Stored dataset items:
>> Begin

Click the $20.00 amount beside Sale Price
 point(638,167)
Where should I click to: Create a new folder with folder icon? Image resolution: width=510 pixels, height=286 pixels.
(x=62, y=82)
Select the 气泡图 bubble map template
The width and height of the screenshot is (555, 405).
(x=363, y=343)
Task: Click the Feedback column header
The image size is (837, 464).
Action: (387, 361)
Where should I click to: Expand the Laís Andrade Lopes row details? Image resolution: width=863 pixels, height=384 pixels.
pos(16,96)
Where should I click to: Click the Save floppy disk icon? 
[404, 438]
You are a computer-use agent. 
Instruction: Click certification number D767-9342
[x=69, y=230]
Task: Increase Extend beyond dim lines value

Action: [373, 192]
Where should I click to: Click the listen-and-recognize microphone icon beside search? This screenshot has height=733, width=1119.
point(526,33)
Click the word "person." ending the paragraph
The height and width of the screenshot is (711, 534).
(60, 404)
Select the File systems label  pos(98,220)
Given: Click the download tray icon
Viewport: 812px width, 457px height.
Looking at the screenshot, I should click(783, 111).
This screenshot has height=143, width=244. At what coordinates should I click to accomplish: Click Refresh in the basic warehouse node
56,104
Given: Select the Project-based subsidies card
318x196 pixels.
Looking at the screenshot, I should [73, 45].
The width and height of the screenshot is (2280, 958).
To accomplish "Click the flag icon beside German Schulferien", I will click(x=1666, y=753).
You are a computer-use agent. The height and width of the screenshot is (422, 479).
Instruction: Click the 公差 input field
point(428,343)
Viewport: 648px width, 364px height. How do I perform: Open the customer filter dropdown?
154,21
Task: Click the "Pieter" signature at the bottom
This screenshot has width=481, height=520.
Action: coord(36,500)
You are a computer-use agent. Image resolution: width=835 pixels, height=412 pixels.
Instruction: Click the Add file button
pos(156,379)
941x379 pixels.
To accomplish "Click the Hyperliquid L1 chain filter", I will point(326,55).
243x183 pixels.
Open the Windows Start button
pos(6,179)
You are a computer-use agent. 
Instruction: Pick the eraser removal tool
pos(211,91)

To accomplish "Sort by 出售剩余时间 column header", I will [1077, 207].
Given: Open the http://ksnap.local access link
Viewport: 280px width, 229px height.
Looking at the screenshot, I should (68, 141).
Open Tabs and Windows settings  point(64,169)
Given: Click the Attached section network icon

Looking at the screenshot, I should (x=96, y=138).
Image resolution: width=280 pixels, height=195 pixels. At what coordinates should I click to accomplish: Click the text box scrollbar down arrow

>> End

* The exercise
State how many lines of the items above contain the string "Select", counting only matches with the same case. Reply with the number alone.

* Result
3